>>>>
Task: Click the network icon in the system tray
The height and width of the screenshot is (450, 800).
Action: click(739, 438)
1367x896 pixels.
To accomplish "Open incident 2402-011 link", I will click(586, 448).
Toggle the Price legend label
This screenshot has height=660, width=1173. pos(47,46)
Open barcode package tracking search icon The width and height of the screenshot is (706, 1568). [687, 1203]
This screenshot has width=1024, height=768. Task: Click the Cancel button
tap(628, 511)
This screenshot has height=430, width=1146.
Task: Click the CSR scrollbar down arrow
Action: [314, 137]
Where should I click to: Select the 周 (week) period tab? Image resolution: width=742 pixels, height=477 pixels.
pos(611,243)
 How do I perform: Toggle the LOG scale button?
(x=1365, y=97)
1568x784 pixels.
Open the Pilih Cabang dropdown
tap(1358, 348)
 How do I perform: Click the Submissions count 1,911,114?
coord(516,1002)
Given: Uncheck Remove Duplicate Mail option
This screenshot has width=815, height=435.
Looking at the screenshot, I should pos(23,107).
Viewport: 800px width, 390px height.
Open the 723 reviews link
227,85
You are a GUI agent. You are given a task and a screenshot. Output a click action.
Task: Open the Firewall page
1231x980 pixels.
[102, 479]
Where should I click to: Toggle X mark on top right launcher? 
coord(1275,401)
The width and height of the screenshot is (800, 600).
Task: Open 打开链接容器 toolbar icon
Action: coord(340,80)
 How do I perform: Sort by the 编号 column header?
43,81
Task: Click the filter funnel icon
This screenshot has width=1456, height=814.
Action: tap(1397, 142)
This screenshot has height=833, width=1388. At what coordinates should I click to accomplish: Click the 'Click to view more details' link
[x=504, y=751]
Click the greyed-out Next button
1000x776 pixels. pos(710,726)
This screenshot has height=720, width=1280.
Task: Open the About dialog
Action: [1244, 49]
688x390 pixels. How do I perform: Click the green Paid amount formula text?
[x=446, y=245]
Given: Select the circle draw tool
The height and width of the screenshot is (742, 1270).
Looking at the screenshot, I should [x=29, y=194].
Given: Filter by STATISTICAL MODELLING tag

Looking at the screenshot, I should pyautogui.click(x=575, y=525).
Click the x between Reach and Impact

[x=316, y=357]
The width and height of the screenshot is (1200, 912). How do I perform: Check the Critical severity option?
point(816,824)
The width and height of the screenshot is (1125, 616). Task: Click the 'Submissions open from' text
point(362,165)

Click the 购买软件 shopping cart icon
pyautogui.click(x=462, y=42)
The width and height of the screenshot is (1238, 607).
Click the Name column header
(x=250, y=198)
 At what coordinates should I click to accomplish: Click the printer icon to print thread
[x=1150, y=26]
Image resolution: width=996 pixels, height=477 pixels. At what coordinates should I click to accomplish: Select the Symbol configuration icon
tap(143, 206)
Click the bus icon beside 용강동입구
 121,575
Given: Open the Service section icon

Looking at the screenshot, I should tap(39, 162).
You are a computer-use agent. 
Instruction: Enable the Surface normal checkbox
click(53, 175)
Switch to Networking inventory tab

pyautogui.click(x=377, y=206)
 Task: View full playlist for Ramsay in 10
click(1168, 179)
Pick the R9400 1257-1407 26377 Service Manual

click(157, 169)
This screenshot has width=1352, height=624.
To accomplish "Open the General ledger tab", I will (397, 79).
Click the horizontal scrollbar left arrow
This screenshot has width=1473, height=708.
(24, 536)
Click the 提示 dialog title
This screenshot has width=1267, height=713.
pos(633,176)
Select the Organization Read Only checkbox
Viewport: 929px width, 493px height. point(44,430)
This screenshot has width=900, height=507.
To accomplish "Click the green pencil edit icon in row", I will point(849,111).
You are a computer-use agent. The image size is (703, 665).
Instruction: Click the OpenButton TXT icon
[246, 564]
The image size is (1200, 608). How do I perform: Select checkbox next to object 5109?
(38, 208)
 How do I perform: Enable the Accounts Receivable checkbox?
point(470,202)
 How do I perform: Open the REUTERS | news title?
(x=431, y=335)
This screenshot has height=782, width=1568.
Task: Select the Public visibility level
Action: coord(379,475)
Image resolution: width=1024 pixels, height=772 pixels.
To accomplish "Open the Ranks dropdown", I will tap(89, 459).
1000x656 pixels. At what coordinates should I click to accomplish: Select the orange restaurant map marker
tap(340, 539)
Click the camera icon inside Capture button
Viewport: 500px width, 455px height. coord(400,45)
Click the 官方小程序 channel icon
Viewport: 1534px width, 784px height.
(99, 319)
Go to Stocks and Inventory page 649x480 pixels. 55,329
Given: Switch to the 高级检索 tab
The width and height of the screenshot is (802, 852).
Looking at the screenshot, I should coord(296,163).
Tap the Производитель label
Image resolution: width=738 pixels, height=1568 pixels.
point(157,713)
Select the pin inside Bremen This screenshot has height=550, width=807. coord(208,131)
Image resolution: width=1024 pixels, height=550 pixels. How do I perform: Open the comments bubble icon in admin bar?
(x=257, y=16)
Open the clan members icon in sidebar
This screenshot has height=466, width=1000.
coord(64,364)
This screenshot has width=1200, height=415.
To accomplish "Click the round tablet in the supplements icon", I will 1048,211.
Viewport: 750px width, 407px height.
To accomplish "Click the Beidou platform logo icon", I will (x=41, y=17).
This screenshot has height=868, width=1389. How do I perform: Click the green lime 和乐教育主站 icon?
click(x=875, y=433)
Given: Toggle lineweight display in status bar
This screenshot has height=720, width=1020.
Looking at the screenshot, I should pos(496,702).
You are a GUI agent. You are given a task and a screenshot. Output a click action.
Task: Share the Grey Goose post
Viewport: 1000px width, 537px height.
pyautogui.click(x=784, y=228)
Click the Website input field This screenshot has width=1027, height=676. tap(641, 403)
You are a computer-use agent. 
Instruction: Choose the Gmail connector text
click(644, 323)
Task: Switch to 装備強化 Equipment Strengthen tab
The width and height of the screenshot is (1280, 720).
<<<<
Work order
Give back the material above exactly as it was given.

Result for this task
Task: Click the network icon in the system tray
The height and width of the screenshot is (450, 800).
Action: click(739, 438)
1367x896 pixels.
To accomplish "Open incident 2402-011 link", I will click(586, 448).
Toggle the Price legend label
This screenshot has height=660, width=1173. pos(47,46)
Open barcode package tracking search icon The width and height of the screenshot is (706, 1568). [687, 1203]
This screenshot has width=1024, height=768. Task: Click the Cancel button
tap(628, 511)
This screenshot has height=430, width=1146.
Task: Click the CSR scrollbar down arrow
Action: [314, 137]
Where should I click to: Select the 周 (week) period tab? Image resolution: width=742 pixels, height=477 pixels.
pos(611,243)
 How do I perform: Toggle the LOG scale button?
(x=1365, y=97)
1568x784 pixels.
Open the Pilih Cabang dropdown
tap(1358, 348)
 How do I perform: Click the Submissions count 1,911,114?
coord(516,1002)
Given: Uncheck Remove Duplicate Mail option
This screenshot has width=815, height=435.
Looking at the screenshot, I should pos(23,107).
Viewport: 800px width, 390px height.
Open the 723 reviews link
227,85
You are a GUI agent. You are given a task and a screenshot. Output a click action.
Task: Open the Firewall page
1231x980 pixels.
[102, 479]
Where should I click to: Toggle X mark on top right launcher? 
coord(1275,401)
The width and height of the screenshot is (800, 600).
Task: Open 打开链接容器 toolbar icon
Action: coord(340,80)
 How do I perform: Sort by the 编号 column header?
43,81
Task: Click the filter funnel icon
This screenshot has width=1456, height=814.
Action: tap(1397, 142)
This screenshot has height=833, width=1388. At what coordinates should I click to accomplish: Click the 'Click to view more details' link
[x=504, y=751]
Click the greyed-out Next button
1000x776 pixels. pos(710,726)
This screenshot has height=720, width=1280.
Task: Open the About dialog
Action: [1244, 49]
688x390 pixels. How do I perform: Click the green Paid amount formula text?
[x=446, y=245]
Given: Select the circle draw tool
The height and width of the screenshot is (742, 1270).
Looking at the screenshot, I should [x=29, y=194].
Given: Filter by STATISTICAL MODELLING tag

Looking at the screenshot, I should pyautogui.click(x=575, y=525).
Click the x between Reach and Impact

[x=316, y=357]
The width and height of the screenshot is (1200, 912). How do I perform: Check the Critical severity option?
point(816,824)
The width and height of the screenshot is (1125, 616). Task: Click the 'Submissions open from' text
point(362,165)

Click the 购买软件 shopping cart icon
pyautogui.click(x=462, y=42)
The width and height of the screenshot is (1238, 607).
Click the Name column header
(x=250, y=198)
 At what coordinates should I click to accomplish: Click the printer icon to print thread
[x=1150, y=26]
Image resolution: width=996 pixels, height=477 pixels. At what coordinates should I click to accomplish: Select the Symbol configuration icon
tap(143, 206)
Click the bus icon beside 용강동입구
 121,575
Given: Open the Service section icon

Looking at the screenshot, I should tap(39, 162).
You are a computer-use agent. 
Instruction: Enable the Surface normal checkbox
click(53, 175)
Switch to Networking inventory tab

pyautogui.click(x=377, y=206)
 Task: View full playlist for Ramsay in 10
click(1168, 179)
Pick the R9400 1257-1407 26377 Service Manual

click(157, 169)
This screenshot has width=1352, height=624.
To accomplish "Open the General ledger tab", I will (397, 79).
Click the horizontal scrollbar left arrow
This screenshot has width=1473, height=708.
(24, 536)
Click the 提示 dialog title
This screenshot has width=1267, height=713.
pos(633,176)
Select the Organization Read Only checkbox
Viewport: 929px width, 493px height. point(44,430)
This screenshot has width=900, height=507.
To accomplish "Click the green pencil edit icon in row", I will point(849,111).
You are a computer-use agent. The image size is (703, 665).
Instruction: Click the OpenButton TXT icon
[246, 564]
The image size is (1200, 608). How do I perform: Select checkbox next to object 5109?
(38, 208)
 How do I perform: Enable the Accounts Receivable checkbox?
point(470,202)
 How do I perform: Open the REUTERS | news title?
(x=431, y=335)
This screenshot has height=782, width=1568.
Task: Select the Public visibility level
Action: coord(379,475)
Image resolution: width=1024 pixels, height=772 pixels.
To accomplish "Open the Ranks dropdown", I will tap(89, 459).
1000x656 pixels. At what coordinates should I click to accomplish: Select the orange restaurant map marker
tap(340, 539)
Click the camera icon inside Capture button
Viewport: 500px width, 455px height. coord(400,45)
Click the 官方小程序 channel icon
Viewport: 1534px width, 784px height.
(99, 319)
Go to Stocks and Inventory page 649x480 pixels. 55,329
Given: Switch to the 高级检索 tab
The width and height of the screenshot is (802, 852).
Looking at the screenshot, I should coord(296,163).
Tap the Производитель label
Image resolution: width=738 pixels, height=1568 pixels.
point(157,713)
Select the pin inside Bremen This screenshot has height=550, width=807. coord(208,131)
Image resolution: width=1024 pixels, height=550 pixels. How do I perform: Open the comments bubble icon in admin bar?
(x=257, y=16)
Open the clan members icon in sidebar
This screenshot has height=466, width=1000.
coord(64,364)
This screenshot has width=1200, height=415.
To accomplish "Click the round tablet in the supplements icon", I will 1048,211.
Viewport: 750px width, 407px height.
To accomplish "Click the Beidou platform logo icon", I will (x=41, y=17).
This screenshot has height=868, width=1389. How do I perform: Click the green lime 和乐教育主站 icon?
click(x=875, y=433)
Given: Toggle lineweight display in status bar
This screenshot has height=720, width=1020.
Looking at the screenshot, I should pos(496,702).
You are a GUI agent. You are given a task and a screenshot. Output a click action.
Task: Share the Grey Goose post
Viewport: 1000px width, 537px height.
pyautogui.click(x=784, y=228)
Click the Website input field This screenshot has width=1027, height=676. tap(641, 403)
You are a computer-use agent. 
Instruction: Choose the Gmail connector text
click(644, 323)
Task: Switch to 装備強化 Equipment Strengthen tab
The width and height of the screenshot is (1280, 720).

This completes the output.